* [WORK TO BE COMPLETED] Wherever "agent" appears in a line of the listing, report that line.

* [SUPPLIED ENTRIES]
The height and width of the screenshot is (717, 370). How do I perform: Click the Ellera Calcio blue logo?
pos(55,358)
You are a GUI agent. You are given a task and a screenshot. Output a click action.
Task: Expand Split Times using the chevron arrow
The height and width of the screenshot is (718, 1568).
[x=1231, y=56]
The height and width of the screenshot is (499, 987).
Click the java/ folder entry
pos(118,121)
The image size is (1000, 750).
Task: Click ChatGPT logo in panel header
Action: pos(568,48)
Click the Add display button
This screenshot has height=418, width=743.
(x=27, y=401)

* * *

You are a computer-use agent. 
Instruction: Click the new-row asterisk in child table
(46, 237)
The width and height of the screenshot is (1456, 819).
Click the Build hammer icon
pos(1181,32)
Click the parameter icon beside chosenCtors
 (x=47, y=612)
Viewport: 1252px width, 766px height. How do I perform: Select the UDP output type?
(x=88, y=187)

* [ANSWER FOR THIS EXERCISE]
You are a GUI agent. You are given a task and a screenshot. Output a click action.
You are a computer-use agent. 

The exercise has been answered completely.